## What the task asks
Check each line of the data for "with" and select those that have it.

## Records shown
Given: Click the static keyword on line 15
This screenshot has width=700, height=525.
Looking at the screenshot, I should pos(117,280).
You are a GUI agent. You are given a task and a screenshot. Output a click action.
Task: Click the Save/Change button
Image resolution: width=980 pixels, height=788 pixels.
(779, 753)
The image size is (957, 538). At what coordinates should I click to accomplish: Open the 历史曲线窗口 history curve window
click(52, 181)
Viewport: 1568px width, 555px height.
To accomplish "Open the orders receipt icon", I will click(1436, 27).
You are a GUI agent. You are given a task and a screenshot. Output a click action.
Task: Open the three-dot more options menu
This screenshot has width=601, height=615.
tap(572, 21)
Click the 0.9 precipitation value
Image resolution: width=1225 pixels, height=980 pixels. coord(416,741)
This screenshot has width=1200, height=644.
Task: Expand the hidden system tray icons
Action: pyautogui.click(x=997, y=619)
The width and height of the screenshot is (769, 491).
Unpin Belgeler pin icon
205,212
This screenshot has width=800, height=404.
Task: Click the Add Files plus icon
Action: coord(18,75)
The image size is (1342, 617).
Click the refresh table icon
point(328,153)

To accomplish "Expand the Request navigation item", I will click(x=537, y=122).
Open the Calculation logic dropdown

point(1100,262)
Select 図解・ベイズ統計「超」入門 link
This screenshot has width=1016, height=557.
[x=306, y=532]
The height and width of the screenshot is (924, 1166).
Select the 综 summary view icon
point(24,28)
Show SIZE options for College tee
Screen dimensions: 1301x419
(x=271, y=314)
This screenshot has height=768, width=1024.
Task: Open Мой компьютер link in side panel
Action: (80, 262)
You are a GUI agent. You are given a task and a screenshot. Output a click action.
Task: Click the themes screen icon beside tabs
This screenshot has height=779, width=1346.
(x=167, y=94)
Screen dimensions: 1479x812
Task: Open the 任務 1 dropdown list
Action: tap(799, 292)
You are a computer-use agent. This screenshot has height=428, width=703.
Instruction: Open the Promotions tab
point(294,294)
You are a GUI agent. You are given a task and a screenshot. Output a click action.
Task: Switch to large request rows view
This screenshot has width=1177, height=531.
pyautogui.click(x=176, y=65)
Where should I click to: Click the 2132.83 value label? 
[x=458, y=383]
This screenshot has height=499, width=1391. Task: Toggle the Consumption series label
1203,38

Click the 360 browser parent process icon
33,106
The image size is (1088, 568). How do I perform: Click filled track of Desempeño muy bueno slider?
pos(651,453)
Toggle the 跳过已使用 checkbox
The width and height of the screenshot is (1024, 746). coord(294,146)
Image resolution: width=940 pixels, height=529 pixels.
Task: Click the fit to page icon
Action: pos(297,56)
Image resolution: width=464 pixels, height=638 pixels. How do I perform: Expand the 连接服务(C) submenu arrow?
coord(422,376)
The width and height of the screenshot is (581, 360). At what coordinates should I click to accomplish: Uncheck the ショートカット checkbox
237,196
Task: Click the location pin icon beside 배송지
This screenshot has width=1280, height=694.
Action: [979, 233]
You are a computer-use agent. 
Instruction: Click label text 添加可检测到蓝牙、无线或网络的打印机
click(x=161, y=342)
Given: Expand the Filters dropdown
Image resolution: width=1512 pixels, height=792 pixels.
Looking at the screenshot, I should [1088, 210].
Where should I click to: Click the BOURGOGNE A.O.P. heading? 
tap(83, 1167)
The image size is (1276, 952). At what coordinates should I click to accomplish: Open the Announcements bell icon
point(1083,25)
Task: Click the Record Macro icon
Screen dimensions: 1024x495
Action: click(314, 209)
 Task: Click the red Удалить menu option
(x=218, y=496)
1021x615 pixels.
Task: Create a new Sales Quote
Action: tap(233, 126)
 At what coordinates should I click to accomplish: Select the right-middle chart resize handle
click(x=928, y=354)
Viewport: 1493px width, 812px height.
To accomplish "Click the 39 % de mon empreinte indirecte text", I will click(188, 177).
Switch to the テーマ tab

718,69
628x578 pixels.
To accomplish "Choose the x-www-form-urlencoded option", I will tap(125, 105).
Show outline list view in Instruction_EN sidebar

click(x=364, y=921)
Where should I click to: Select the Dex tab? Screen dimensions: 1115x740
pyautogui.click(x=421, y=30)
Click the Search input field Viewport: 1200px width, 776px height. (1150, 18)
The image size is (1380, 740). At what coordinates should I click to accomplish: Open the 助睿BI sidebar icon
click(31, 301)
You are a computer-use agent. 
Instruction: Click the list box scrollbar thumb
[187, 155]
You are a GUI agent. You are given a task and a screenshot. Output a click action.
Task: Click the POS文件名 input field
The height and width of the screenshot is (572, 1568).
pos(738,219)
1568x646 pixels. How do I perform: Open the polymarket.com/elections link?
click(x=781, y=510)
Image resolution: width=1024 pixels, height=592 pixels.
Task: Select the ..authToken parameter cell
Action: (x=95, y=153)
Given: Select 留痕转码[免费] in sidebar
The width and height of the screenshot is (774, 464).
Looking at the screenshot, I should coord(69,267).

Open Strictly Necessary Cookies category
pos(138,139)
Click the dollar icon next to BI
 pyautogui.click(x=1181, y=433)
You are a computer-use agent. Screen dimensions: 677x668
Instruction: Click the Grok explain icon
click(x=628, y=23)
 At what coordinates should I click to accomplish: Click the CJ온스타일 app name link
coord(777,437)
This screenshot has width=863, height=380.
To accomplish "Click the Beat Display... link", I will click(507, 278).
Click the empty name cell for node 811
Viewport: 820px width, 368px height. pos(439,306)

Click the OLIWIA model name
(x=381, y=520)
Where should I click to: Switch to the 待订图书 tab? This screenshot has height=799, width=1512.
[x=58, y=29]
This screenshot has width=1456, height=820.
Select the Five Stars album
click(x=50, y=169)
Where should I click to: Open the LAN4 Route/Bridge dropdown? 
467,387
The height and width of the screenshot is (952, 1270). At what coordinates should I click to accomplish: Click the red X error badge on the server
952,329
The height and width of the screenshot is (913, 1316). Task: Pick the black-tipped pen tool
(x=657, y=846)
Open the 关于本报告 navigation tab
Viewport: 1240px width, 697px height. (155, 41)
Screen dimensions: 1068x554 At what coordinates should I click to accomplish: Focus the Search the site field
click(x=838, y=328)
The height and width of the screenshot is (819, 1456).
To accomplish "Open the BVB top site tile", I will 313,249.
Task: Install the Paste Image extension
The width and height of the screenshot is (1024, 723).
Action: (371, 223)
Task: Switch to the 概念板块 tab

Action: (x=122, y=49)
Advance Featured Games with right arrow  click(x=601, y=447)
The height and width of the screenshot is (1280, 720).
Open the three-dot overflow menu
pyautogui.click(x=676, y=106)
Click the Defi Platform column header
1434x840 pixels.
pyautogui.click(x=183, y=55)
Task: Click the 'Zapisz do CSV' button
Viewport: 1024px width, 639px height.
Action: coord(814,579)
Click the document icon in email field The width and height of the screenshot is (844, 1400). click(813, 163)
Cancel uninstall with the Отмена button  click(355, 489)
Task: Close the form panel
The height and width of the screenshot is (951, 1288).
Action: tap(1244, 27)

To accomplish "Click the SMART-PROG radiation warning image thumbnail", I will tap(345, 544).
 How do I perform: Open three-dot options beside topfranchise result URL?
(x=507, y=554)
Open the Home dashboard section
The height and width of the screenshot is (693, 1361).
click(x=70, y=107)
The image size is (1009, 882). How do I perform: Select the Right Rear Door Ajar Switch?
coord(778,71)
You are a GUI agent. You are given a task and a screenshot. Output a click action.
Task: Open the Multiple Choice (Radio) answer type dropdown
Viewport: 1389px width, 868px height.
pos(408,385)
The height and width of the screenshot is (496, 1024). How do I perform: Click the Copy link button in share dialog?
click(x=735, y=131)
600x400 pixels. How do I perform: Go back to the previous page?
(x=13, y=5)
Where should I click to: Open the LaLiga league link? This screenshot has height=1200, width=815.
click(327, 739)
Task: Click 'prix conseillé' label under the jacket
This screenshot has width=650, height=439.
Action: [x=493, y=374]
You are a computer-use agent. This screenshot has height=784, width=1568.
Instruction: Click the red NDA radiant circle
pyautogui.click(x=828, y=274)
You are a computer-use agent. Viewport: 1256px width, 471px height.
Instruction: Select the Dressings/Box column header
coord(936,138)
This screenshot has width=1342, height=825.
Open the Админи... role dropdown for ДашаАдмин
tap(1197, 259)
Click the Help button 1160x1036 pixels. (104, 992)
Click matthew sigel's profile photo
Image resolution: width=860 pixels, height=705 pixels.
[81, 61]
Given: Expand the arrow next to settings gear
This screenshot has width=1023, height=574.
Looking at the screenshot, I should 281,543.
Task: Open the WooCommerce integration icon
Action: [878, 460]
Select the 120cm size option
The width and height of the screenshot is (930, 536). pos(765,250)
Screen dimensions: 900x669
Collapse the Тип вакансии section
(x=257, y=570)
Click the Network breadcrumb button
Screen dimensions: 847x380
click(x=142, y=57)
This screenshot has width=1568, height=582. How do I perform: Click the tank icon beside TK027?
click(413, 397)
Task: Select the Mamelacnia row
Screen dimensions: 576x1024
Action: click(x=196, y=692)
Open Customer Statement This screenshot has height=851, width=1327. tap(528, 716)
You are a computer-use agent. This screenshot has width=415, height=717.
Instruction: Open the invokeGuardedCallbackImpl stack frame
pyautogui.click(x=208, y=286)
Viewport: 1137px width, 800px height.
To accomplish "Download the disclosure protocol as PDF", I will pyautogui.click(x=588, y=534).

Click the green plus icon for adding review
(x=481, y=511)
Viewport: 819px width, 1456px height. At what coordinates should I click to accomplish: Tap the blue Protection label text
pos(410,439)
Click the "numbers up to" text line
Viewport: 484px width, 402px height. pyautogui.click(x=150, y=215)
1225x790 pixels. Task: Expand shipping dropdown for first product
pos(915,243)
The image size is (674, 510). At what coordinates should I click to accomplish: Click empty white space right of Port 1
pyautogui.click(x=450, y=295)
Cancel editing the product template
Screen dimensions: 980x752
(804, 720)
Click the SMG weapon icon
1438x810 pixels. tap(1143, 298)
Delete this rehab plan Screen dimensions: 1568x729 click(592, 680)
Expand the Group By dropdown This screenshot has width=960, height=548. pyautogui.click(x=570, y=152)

## Task output
Advance Featured Games with right arrow  click(x=601, y=447)
Cancel uninstall with the Отмена button  click(355, 489)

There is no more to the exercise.